Minister Dingamo should have known better, as the treaty sent a flood wave of concern further downstream.

Egypt has warned numerous times that any developments anywhere along the Nile will be regarded as a threat to its national interest and a potential cause for war. In fact, right until the moment of signing, high-level Egyptian and Sudanese diplomats attempted to alter the course taken by their southern neighbors.

The new treaty and the failure to reach a last-moment compromise were fiercely debated in Cairo, where Zakaria Azmi, a member of the Egyptian Presidential staff, warned members of Parliament against “talking nervously about the issue.”

Egypt gets understandably nervy where the Nile is concerned as 97 percent of its water resources stem from the world’s longest river, which supplies nearly all of its drinking water, feeds an extensive agricultural sector and generates a substantial part of the country’s electricity.

Meanwhile, 95 percent of Egypt’s ever-increasing population lives in the delta, which is subject to erosion and degradation.

Khartoum is Cairo’s closest ally in this regard. Sudan possesses more water resources than just the Nile, but nearly all of these are located in the politically volatile south of the country.
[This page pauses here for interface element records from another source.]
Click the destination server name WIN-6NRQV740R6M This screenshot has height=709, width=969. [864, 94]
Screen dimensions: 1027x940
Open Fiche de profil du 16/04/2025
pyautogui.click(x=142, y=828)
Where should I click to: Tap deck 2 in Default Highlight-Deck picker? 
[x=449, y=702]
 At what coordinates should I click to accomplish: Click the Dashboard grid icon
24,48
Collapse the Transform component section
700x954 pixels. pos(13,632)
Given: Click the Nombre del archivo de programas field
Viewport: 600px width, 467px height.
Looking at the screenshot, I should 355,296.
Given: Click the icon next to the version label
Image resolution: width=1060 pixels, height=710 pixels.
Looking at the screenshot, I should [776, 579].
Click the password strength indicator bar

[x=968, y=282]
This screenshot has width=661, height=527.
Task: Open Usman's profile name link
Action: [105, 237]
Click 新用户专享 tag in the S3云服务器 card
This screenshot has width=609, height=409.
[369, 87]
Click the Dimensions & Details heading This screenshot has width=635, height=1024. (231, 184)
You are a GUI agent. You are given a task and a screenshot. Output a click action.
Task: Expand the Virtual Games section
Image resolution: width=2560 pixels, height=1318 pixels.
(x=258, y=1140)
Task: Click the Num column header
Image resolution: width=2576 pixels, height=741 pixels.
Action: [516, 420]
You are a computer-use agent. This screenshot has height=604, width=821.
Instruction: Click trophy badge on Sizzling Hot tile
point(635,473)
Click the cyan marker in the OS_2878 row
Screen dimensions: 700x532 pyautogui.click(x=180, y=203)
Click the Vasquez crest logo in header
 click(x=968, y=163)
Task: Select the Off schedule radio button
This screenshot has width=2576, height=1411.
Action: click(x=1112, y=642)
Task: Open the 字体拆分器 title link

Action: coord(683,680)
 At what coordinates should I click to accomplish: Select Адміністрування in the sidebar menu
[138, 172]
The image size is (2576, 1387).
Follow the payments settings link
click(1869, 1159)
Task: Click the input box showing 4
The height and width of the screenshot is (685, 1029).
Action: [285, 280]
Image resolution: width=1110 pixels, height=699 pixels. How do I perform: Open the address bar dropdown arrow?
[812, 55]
Egypt and Sudan refuse to sign the new treaty, demanding acknowledgement of all existing agreements and a timely notification of future projects — which should be approved unanimously, not by majority vote.

Egypt essentially rejects proposals to water down previous agreements, which are highly in its favor and hinder any upstream developments. A handful of bilateral treaties signed since the late 19th century culminated in the 1929 Nile Agreement, which entitles Egypt to monitor and veto all upstream developments, while it can undertake any project without the consent of upstream countries.

The 1929 treaty formed the basis for the 1959 Nile Agreement. At that time, Egypt was planning to build the Aswan High Dam and needed a reliable flow of water, while a by-then independent Sudan demanded an amendment to the 1929 treaty, which it deemed unfair. The 1959 Nile Agreement stipulates that Egypt is entitled to 55.5 billion cubic meters (BCM) and Sudan 18.5 BCM annually. It also entitled Egypt to build the High Dam and allowed Sudan to construct several smaller dams, as well as irrigation and hydroelectric projects.

The upstream countries led by Ethiopia refuse to have their future dictated by the 1959 Nile Agreement, which not only disregards their interests, but was also based on previous treaties that were all ordained by the then-colonial master of the world, Great Britain.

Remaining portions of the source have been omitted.